Passage provided:
Ivan Koloff, one of pro wrestling’s biggest stars, passed away early Saturday at the age of 74 following a decade-long battle with liver disease.
Known as “The Russian Bear,” Koloff permanently etched his name in wrestling history when he dethroned WWWF heavyweight champion Bruno Sammartino in 1971. It was one of the most iconic moments in wrestling history as a sellout crowd at Madison Square Garden watched in shock as Sammartino’s nearly eight-year run as champion came to an end.
Koloff would later admit that he was still quite green for such a high-profile program with the legendary Italian strongman. It didn’t take long, though, for Sammartino to smarten up his younger opponent.
“Ivan, do you realize as the heel, you’re supposed to be the general in the ring?” he asked Koloff.
“Bruno was my hero, and asking me to be the leader in the ring was something,” said Koloff. “He could have told me to jump, and I would have asked how high. It was such an honor just to work with him.”
Koloff was one of wrestling’s top heels as a menacing Muscovite who spoke in a raspy Russian voice, wore heavy stomping boots, toted his trademark Russian chain, and boasted the cross and sickle emblazoned on his ring garb.
But Koloff, who was born Oreal Perras and raised on a dairy farm in Ottawa, Canada, was better known to a later generation of wrestling fans as “Uncle Ivan,” a gentle soul who embraced his fans and did charitable work for organizations including The Children’s Miracle Network. He also started a ministry in North Carolina with wife Renae and shared his testimony at churches and prisons and performed marriage ceremonies.
Pastor Andy McDaniel of Seneca, who grew up watching Koloff do battle with the likes of Ric Flair, Dusty Rhodes and Jimmy Valiant in the Mid-Atlantic area, said his passing truly marked the end of an era.
“I was fortunate to have witnessed him take part in so many incredible battles in the wrestling ring. The enormous anger he could elicit from a crowd was extraordinary. It was a time that suspending belief was very easy to do and characters like Ivan Koloff were the masters … The memories of seeing him doing promos alongside Johnny Valentine, his matches with Dusty or Wahoo and, of course, his tremendous feud with Jimmy Valiant.”

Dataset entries

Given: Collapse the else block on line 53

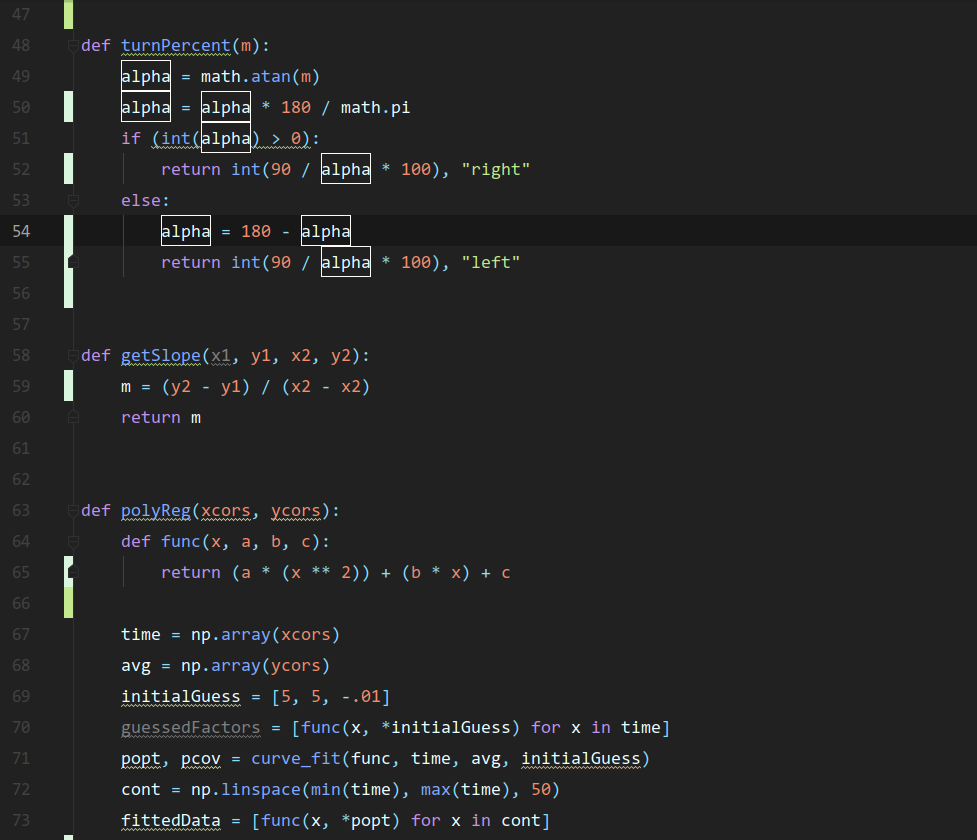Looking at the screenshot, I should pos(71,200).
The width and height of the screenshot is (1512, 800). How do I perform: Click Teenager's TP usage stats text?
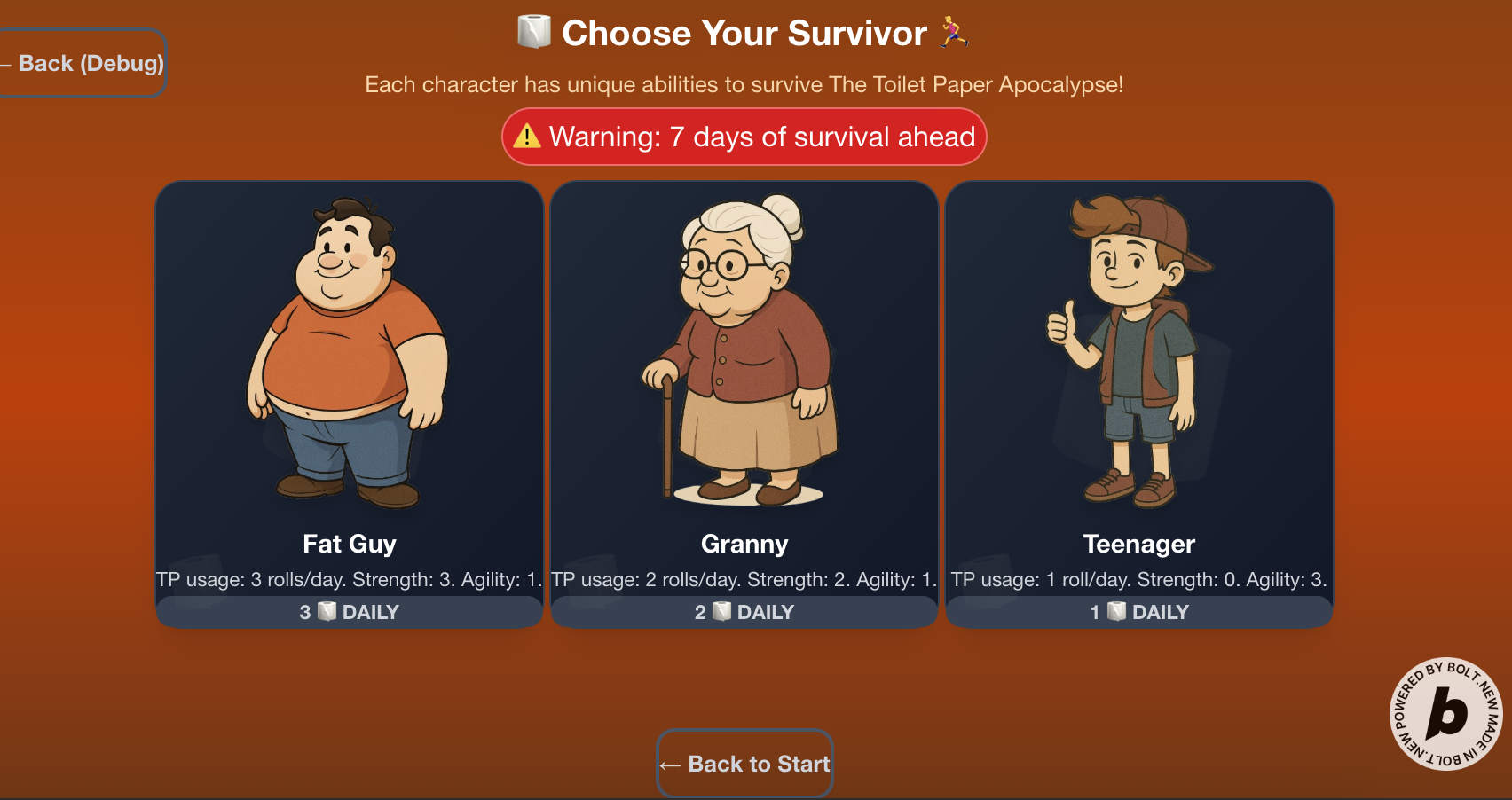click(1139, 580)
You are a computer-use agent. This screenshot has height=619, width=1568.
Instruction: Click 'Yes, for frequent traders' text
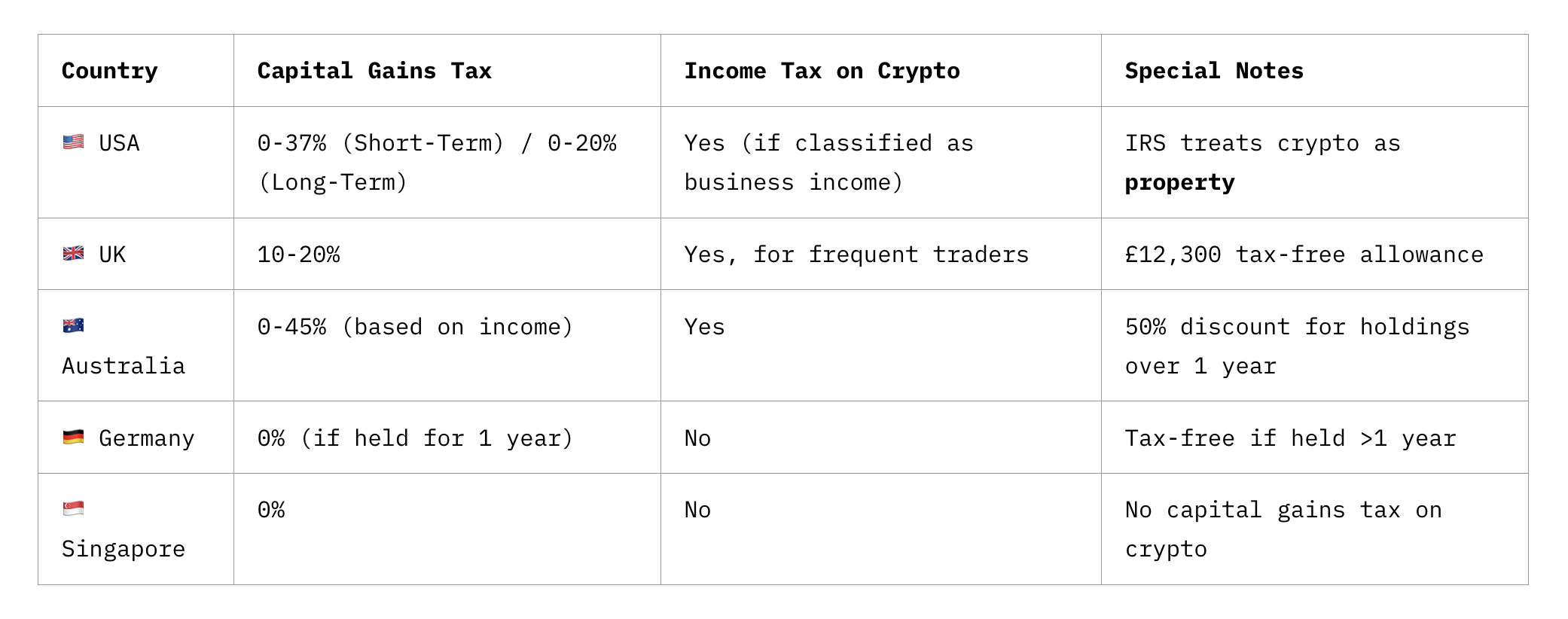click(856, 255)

What you are asked to do:
Answer these questions from the text about Ivan Koloff above:
1. At what age did Koloff die?
2. Whom did Koloff defeat for the WWWF heavyweight title in 1971?
3. Where was Koloff raised?

Reply:
1. 74
2. Bruno Sammartino
3. On a dairy farm in Ottawa, Canada